Happy Teacher Appreciation Week (Year)!

In past blogs, I’ve written about teaching as a type of anonymous donation. We never expect to receive appreciation for the lives we positively impact in the moment. There’s never a situation in recorded history where a student turned to her teacher and said, “Mrs. Guthrie, the way you taught the subjunctive absolutely changed my life…”. Even when a teacher extends her impact outside the classroom by attending a school play… rarely does the student sense the depth of such an action. He wouldn’t have the context or the language to accurately measure his teacher’s impact. And that is alright.

Which brings me to National Teacher Appreciation Week. This has always been a source of celebration and a reminder of how often overlooked we are as classroom teachers for the work we do every day. I don’t want to make to fine a point about it, as its overall intent is certainly benevolent. I believe in the power of recognizing the unsung work expert teachers do (I wrote a book about it, in fact!). Yet there is an element of National Teacher Appreciation Week that is contrived to me…like the image of the Hero Teacher or the stereotype of the School Marm. NTAW is a Hallmark Holiday that serves to honor the work teachers to near the end of the year. I cannot resist thinking about what would happen if we were to find ways to honor this work throughout the school year. What would happen, for example, if we were to insert Teacher Appreciation Events into every month of the school year? Many schools host Teacher Appreciation Lunches, provided by parents, several times a year. Why can’t this be extended into something more unconditional…something that acknowledges that a good teacher’s hard work never ceases, that a small effort made repeatedly from August through June goes a lot farther than a celebration week at a time when we are all immersed in the final push toward the end of the year?

I’ve always viewed the thank-you note as a gift that holds deeper meaning than any material gift (or gift card). Whether from a parent or from the student, such a gift is personal and deeply felt. Putting words to paper, articulating a teacher’s intangible traits and skills, taking the time to seal and deliver the envelope all contribute to the personal connection such a gift creates. 

The last thing I’ll say about this topic is more of an idea stemming from a true event that took place just this week. I was working on a project with a former student (now a producer in LA). A young woman walked into our meeting with a question for this former student. This woman’s jaw dropped upon seeing me. “Mr. Damon?” she asked, incredulously yet with a warmth that was immediately reciprocated. I hadn’t seen or truly thought about this student in 15 years. Yet in connecting with her eye-to-eye, I was brought right back to my 8th grade classroom. I saw her former self in the 25-year old in front of me at that moment. I recognized her mannerisms, her tone of voice, the way her eyebrows raised when caught off-guard. This young woman recalled me in similar depth. The note she wrote me on Facebook was among the kindest I’d received regarding the lasting legacy of a teacher.

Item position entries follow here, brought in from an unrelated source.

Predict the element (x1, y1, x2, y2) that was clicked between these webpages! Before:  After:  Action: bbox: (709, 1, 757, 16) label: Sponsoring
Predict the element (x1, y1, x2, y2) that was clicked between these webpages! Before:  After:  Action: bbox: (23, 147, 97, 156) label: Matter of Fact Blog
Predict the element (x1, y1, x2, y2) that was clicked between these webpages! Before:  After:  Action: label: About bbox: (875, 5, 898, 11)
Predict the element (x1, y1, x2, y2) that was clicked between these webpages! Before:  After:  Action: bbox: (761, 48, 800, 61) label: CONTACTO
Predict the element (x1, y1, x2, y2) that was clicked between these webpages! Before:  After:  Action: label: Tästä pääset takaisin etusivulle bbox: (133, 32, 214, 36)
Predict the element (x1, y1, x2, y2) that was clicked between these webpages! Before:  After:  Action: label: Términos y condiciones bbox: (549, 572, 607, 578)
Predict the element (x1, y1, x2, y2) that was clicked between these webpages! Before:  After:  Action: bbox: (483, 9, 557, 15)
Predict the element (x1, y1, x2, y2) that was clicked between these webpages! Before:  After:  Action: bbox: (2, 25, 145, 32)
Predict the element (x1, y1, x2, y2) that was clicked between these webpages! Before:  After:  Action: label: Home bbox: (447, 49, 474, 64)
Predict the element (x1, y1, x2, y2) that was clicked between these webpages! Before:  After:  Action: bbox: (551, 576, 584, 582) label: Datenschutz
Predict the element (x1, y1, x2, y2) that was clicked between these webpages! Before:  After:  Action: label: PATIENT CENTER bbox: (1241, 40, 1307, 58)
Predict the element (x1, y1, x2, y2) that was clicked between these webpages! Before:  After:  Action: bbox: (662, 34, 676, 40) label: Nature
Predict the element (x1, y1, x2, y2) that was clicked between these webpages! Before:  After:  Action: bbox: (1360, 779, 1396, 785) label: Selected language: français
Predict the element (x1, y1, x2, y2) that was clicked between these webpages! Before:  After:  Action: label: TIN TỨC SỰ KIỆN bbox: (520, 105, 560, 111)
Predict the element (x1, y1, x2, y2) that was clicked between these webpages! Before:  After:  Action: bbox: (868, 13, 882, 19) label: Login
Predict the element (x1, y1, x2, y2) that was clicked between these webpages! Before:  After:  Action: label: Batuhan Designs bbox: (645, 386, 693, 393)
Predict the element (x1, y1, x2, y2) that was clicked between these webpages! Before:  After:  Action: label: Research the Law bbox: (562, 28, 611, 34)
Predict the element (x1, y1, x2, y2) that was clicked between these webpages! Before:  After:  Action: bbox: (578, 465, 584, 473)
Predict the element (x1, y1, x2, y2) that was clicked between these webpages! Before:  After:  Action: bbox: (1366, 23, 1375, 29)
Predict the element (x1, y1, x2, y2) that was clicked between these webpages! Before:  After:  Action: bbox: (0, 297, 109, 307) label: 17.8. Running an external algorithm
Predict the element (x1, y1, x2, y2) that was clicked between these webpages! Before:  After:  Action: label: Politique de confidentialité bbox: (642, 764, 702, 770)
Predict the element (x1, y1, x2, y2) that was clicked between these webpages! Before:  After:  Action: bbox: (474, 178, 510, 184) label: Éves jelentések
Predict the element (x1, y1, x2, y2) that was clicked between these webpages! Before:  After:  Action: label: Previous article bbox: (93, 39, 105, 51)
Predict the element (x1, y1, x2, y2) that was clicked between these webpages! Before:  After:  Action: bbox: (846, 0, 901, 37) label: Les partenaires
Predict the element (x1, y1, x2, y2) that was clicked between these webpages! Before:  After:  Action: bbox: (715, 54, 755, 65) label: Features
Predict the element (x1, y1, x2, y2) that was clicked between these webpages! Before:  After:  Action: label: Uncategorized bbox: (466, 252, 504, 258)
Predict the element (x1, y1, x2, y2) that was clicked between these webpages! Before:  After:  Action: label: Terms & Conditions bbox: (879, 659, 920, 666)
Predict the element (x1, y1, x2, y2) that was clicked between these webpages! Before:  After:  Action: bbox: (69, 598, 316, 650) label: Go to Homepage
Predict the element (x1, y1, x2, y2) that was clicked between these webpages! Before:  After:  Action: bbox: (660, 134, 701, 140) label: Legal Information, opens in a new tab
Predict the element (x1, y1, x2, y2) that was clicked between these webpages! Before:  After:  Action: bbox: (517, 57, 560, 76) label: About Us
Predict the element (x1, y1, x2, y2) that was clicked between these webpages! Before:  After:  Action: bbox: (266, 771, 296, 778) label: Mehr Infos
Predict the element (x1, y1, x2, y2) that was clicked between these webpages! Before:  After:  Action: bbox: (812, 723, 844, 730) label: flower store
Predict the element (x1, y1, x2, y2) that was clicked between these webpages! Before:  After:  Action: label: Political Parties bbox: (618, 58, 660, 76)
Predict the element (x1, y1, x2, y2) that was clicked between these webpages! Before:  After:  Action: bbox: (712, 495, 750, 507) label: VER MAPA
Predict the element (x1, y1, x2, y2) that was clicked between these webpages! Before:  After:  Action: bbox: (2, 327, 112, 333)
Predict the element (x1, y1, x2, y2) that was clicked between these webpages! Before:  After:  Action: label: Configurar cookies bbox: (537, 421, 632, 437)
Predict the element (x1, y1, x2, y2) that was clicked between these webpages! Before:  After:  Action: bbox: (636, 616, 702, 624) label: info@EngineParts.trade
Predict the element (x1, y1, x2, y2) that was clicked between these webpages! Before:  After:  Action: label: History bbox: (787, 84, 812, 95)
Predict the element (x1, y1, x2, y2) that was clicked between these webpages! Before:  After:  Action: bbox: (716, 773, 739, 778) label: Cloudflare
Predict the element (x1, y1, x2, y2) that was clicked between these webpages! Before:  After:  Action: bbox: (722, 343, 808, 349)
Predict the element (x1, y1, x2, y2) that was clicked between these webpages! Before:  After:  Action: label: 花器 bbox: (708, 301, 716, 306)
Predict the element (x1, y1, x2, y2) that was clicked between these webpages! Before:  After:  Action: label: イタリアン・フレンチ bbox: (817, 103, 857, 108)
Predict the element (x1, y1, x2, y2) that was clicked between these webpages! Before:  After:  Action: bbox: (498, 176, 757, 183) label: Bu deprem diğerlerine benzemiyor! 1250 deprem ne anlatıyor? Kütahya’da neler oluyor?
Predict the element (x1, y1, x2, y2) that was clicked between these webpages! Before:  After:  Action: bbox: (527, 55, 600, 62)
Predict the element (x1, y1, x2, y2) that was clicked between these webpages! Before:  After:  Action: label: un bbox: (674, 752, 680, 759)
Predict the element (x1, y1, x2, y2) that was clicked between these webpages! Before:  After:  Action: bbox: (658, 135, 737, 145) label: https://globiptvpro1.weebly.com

So my idea is this: Why not institute a national holiday that requires us to take 10 minutes, contemplate the impact a teacher had on us decades ago, write a note and mail it (or email, or Facebook Messenger or whatever). This could provide us all with a shared moment of pause and reflection. Who knows… it might raise the National Happiness Index in the USA… which currently rests at the not-so-joyous level of #18 on that list, down 4 places from where it was a year ago.